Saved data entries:
= = =
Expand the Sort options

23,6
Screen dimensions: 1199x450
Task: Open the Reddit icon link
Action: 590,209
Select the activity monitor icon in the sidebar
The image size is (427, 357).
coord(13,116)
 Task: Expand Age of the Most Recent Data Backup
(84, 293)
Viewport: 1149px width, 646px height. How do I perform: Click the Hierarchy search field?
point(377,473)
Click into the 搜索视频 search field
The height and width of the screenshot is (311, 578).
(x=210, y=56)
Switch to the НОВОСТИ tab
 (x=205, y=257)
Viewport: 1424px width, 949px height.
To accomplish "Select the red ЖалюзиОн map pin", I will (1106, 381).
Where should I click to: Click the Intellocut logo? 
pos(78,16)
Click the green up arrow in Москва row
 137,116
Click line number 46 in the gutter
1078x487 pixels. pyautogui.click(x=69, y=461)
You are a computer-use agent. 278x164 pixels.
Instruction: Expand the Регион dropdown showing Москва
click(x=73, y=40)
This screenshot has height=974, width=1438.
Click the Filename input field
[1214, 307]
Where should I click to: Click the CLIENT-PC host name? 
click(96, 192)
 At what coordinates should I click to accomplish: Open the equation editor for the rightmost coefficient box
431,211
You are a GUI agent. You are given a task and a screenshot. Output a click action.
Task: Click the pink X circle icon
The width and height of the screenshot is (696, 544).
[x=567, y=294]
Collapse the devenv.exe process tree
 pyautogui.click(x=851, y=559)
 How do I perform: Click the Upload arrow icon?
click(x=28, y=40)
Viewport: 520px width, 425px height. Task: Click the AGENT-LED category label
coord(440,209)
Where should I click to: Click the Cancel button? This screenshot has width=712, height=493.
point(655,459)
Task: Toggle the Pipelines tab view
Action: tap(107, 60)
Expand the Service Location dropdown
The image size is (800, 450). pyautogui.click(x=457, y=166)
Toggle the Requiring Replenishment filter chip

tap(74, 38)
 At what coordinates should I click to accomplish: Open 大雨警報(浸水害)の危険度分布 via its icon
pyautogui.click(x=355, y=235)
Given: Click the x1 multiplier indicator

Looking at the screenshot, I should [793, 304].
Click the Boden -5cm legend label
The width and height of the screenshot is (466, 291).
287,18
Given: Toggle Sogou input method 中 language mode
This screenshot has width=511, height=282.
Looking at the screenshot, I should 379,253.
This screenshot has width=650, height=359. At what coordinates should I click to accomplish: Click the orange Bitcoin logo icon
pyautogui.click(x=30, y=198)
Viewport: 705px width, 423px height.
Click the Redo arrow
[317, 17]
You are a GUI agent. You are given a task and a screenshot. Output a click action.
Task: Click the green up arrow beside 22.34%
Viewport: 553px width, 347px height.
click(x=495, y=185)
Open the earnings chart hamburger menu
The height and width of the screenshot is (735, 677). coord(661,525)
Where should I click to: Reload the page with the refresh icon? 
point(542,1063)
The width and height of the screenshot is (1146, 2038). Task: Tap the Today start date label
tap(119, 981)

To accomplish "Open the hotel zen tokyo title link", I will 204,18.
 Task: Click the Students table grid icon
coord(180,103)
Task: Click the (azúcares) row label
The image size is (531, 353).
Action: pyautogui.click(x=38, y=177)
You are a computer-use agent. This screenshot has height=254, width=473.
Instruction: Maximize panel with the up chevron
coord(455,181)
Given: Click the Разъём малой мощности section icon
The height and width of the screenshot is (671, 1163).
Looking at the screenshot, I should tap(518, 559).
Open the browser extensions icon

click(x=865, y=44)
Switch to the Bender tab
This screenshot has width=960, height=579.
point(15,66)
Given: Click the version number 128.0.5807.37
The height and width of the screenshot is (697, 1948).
= = =
Exercise objective.
Set all of the data down again exactly.

Your solution.
Expand the Sort options

23,6
Screen dimensions: 1199x450
Task: Open the Reddit icon link
Action: 590,209
Select the activity monitor icon in the sidebar
The image size is (427, 357).
coord(13,116)
 Task: Expand Age of the Most Recent Data Backup
(84, 293)
Viewport: 1149px width, 646px height. How do I perform: Click the Hierarchy search field?
point(377,473)
Click into the 搜索视频 search field
The height and width of the screenshot is (311, 578).
(x=210, y=56)
Switch to the НОВОСТИ tab
 (x=205, y=257)
Viewport: 1424px width, 949px height.
To accomplish "Select the red ЖалюзиОн map pin", I will (1106, 381).
Where should I click to: Click the Intellocut logo? 
pos(78,16)
Click the green up arrow in Москва row
 137,116
Click line number 46 in the gutter
1078x487 pixels. pyautogui.click(x=69, y=461)
You are a computer-use agent. 278x164 pixels.
Instruction: Expand the Регион dropdown showing Москва
click(x=73, y=40)
This screenshot has height=974, width=1438.
Click the Filename input field
[1214, 307]
Where should I click to: Click the CLIENT-PC host name? 
click(96, 192)
 At what coordinates should I click to accomplish: Open the equation editor for the rightmost coefficient box
431,211
You are a GUI agent. You are given a task and a screenshot. Output a click action.
Task: Click the pink X circle icon
The width and height of the screenshot is (696, 544).
[x=567, y=294]
Collapse the devenv.exe process tree
 pyautogui.click(x=851, y=559)
 How do I perform: Click the Upload arrow icon?
click(x=28, y=40)
Viewport: 520px width, 425px height. Task: Click the AGENT-LED category label
coord(440,209)
Where should I click to: Click the Cancel button? This screenshot has width=712, height=493.
point(655,459)
Task: Toggle the Pipelines tab view
Action: tap(107, 60)
Expand the Service Location dropdown
The image size is (800, 450). pyautogui.click(x=457, y=166)
Toggle the Requiring Replenishment filter chip

tap(74, 38)
 At what coordinates should I click to accomplish: Open 大雨警報(浸水害)の危険度分布 via its icon
pyautogui.click(x=355, y=235)
Given: Click the x1 multiplier indicator

Looking at the screenshot, I should [793, 304].
Click the Boden -5cm legend label
The width and height of the screenshot is (466, 291).
287,18
Given: Toggle Sogou input method 中 language mode
This screenshot has width=511, height=282.
Looking at the screenshot, I should 379,253.
This screenshot has width=650, height=359. At what coordinates should I click to accomplish: Click the orange Bitcoin logo icon
pyautogui.click(x=30, y=198)
Viewport: 705px width, 423px height.
Click the Redo arrow
[317, 17]
You are a GUI agent. You are given a task and a screenshot. Output a click action.
Task: Click the green up arrow beside 22.34%
Viewport: 553px width, 347px height.
click(x=495, y=185)
Open the earnings chart hamburger menu
The height and width of the screenshot is (735, 677). coord(661,525)
Where should I click to: Reload the page with the refresh icon? 
point(542,1063)
The width and height of the screenshot is (1146, 2038). Task: Tap the Today start date label
tap(119, 981)

To accomplish "Open the hotel zen tokyo title link", I will 204,18.
 Task: Click the Students table grid icon
coord(180,103)
Task: Click the (azúcares) row label
The image size is (531, 353).
Action: pyautogui.click(x=38, y=177)
You are a computer-use agent. This screenshot has height=254, width=473.
Instruction: Maximize panel with the up chevron
coord(455,181)
Given: Click the Разъём малой мощности section icon
The height and width of the screenshot is (671, 1163).
Looking at the screenshot, I should tap(518, 559).
Open the browser extensions icon

click(x=865, y=44)
Switch to the Bender tab
This screenshot has width=960, height=579.
point(15,66)
Given: Click the version number 128.0.5807.37
The height and width of the screenshot is (697, 1948).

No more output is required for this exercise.